Instruction for the entries that follow: retype exactly the lines from the line with "The height and width of the screenshot is (1080, 1920)." to the line with "This screenshot has width=2462, height=1512.", both included, and omit all others.

+++ Data supplied

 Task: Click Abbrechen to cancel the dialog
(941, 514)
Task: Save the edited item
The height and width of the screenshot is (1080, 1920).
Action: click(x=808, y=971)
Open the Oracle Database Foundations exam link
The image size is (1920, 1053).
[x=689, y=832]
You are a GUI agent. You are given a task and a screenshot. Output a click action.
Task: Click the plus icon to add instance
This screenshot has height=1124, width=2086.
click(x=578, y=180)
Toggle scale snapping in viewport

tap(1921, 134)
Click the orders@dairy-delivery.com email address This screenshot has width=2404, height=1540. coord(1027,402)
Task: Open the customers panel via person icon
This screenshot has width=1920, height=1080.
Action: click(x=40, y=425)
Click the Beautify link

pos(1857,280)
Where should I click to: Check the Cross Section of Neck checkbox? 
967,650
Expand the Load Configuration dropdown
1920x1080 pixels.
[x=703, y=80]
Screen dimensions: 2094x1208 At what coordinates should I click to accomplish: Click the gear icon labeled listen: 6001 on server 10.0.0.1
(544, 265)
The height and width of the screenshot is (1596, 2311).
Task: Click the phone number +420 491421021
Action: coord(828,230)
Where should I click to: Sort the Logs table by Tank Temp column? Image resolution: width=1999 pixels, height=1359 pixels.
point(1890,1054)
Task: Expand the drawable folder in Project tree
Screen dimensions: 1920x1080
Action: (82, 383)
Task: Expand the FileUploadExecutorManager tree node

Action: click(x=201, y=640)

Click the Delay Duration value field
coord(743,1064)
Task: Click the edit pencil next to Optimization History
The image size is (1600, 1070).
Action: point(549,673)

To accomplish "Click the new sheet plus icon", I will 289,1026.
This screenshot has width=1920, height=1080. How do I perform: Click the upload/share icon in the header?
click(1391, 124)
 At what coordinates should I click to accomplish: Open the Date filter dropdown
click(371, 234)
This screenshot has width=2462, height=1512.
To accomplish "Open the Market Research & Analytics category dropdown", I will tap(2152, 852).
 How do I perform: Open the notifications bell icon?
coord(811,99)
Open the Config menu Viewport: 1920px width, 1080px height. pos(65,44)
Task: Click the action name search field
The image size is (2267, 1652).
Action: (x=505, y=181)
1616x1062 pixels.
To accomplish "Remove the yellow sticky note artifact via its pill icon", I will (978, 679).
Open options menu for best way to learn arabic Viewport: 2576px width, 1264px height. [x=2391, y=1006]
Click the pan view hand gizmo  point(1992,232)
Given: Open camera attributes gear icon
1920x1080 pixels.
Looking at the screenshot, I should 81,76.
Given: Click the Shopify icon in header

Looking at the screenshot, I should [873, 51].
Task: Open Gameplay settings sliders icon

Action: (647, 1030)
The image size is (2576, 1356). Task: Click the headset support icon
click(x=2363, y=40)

++++++

Solution —
The height and width of the screenshot is (1080, 1920).
Action: click(x=808, y=971)
Open the Oracle Database Foundations exam link
The image size is (1920, 1053).
[x=689, y=832]
You are a GUI agent. You are given a task and a screenshot. Output a click action.
Task: Click the plus icon to add instance
This screenshot has height=1124, width=2086.
click(x=578, y=180)
Toggle scale snapping in viewport

tap(1921, 134)
Click the orders@dairy-delivery.com email address This screenshot has width=2404, height=1540. coord(1027,402)
Task: Open the customers panel via person icon
This screenshot has width=1920, height=1080.
Action: click(x=40, y=425)
Click the Beautify link

pos(1857,280)
Where should I click to: Check the Cross Section of Neck checkbox? 
967,650
Expand the Load Configuration dropdown
1920x1080 pixels.
[x=703, y=80]
Screen dimensions: 2094x1208 At what coordinates should I click to accomplish: Click the gear icon labeled listen: 6001 on server 10.0.0.1
(544, 265)
The height and width of the screenshot is (1596, 2311).
Task: Click the phone number +420 491421021
Action: coord(828,230)
Where should I click to: Sort the Logs table by Tank Temp column? Image resolution: width=1999 pixels, height=1359 pixels.
point(1890,1054)
Task: Expand the drawable folder in Project tree
Screen dimensions: 1920x1080
Action: (82, 383)
Task: Expand the FileUploadExecutorManager tree node

Action: click(x=201, y=640)

Click the Delay Duration value field
coord(743,1064)
Task: Click the edit pencil next to Optimization History
The image size is (1600, 1070).
Action: point(549,673)

To accomplish "Click the new sheet plus icon", I will 289,1026.
This screenshot has width=1920, height=1080. How do I perform: Click the upload/share icon in the header?
click(1391, 124)
 At what coordinates should I click to accomplish: Open the Date filter dropdown
click(371, 234)
This screenshot has width=2462, height=1512.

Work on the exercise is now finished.